Inhibition of sepsis-induced inflammatory response by β1-adrenergic antagonists

BACKGROUND: Although previous studies have described potential benefits of nonselective β-adrenergic antagonist therapy in sepsis, there is a paucity of data on the use of β1-selective antagonists (B1AA). The purposes of this study were to describe the effects of B1AA on survival in septic animals and to explore for molecular mechanisms of potential treatment benefit. METHODS: C57BL/6 male mice received intraperitoneal injection of lipopolysaccharide. Continuous infusion of a B1AA (esmolol) or an equal volume of saline (control) was initiated at 4 hours after injection. Kaplan-Meier survival analysis at 120 hours was used to explore for mortality differences. A subgroup of animals was sacrificed for microarray expression analysis. Top candidate genes were validated in vitro and in silico. Expression of our candidate genes in a human microarray database (GSE28750) was explored. RESULTS: B1AA infusion resulted in increased survival (p = 0.001) at 120 hours. Mean survival difference was 23.6 hours (p = 0.002). Hazard ratio for mortality with B1AA is 0.43 (95% confidence interval, 0.26-0.72). Immunologic disease (p = 0.0003-0.036) and cell death/survival (p = 0.0001-0.042) were significantly associated with improved survival in septic mice treated with B1AA. Further analysis of the gene structure revealed that eight genes shared common promoter activating sequence for NFKB and/or BRCA1 motifs.

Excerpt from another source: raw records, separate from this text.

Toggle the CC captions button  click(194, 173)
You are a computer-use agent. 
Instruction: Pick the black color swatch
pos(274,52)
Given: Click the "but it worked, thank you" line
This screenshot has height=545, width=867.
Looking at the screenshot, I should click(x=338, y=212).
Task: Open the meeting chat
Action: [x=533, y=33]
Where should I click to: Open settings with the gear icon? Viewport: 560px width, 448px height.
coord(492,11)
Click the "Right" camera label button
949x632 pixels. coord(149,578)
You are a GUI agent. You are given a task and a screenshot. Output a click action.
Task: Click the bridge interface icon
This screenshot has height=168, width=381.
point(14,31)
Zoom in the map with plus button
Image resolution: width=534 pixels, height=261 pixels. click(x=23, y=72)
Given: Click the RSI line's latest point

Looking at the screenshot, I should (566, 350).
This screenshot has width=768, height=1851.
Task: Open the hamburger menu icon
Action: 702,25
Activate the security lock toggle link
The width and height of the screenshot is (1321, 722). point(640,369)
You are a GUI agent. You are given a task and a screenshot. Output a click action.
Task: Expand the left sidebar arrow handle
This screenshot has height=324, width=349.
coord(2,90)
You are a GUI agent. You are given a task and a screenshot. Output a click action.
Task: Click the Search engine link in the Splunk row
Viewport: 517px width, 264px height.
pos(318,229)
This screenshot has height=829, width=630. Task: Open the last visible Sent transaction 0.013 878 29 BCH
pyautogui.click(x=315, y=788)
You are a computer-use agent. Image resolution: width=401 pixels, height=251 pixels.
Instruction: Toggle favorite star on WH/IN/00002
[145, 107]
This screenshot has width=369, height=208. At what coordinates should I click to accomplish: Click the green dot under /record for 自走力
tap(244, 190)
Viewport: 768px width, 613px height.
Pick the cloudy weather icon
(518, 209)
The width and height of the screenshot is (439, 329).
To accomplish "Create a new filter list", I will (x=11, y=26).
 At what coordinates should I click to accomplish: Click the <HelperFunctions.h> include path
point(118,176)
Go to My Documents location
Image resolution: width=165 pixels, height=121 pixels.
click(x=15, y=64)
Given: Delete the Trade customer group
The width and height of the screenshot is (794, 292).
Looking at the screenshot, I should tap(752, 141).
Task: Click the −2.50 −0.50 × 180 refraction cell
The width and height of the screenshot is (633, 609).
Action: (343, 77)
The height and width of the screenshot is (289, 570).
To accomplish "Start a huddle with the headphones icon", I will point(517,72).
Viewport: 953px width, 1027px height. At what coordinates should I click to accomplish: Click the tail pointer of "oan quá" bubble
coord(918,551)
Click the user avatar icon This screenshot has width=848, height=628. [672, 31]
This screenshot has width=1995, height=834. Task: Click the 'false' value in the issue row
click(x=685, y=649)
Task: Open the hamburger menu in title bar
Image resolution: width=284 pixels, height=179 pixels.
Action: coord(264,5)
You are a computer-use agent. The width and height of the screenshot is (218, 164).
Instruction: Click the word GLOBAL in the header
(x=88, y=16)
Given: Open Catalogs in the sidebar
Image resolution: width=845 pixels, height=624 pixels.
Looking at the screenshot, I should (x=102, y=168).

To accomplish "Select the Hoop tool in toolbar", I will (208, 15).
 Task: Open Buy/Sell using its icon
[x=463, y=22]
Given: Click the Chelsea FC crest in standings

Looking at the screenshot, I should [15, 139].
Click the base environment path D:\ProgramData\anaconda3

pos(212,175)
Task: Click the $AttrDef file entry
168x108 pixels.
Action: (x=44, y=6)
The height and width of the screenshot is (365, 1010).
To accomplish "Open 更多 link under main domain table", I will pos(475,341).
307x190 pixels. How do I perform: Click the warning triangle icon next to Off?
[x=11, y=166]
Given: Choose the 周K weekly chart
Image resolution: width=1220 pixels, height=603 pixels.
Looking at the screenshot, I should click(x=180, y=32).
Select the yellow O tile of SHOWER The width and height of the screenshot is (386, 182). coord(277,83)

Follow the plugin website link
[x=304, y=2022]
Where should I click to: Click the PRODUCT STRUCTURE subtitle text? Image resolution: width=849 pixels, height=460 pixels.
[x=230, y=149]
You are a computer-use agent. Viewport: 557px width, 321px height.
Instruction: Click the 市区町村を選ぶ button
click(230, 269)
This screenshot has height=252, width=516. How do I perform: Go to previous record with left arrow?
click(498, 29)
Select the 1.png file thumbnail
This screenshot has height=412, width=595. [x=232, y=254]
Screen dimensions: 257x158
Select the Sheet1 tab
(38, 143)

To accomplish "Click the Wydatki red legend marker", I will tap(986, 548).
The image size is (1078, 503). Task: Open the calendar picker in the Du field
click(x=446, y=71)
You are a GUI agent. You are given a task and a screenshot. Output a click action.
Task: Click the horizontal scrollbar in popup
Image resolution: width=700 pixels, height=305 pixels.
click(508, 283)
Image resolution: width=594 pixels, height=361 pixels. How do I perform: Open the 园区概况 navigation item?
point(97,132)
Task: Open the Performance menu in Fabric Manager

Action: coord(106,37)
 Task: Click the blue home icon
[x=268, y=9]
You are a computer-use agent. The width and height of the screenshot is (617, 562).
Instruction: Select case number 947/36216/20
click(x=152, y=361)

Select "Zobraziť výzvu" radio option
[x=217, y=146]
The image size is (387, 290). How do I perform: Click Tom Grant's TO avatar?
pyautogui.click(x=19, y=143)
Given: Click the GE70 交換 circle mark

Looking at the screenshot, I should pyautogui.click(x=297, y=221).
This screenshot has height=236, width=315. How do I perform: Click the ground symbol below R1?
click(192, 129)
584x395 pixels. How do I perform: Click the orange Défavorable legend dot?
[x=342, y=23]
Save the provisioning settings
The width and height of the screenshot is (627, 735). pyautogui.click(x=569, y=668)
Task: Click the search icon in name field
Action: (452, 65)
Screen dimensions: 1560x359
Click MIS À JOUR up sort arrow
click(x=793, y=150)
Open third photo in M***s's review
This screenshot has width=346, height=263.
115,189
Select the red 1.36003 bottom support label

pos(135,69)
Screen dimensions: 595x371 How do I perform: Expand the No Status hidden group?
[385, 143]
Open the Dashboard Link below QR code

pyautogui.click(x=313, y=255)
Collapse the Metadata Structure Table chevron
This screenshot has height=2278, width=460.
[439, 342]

Analysis of a human sepsis database identified the up-regulation of CAMP (p = 0.032) and TNFSF10 (p = 0.001) genes in septic patients compared with healthy controls. CONCLUSION: Continuous infusion of a B1AA initiated after septic insult improves survival at 5 days in a murine model. Benefits may be caused by modulation of gene expression in immunologic pathways leading to an increase in CAMP and TNFSF10 expression. This observed effect may be explained by the activation of NFKB and BRCA1 genes involved in immune response and cell repair pathways. Our findings support further investigation of the use of B1AA in the treatment of sepsis.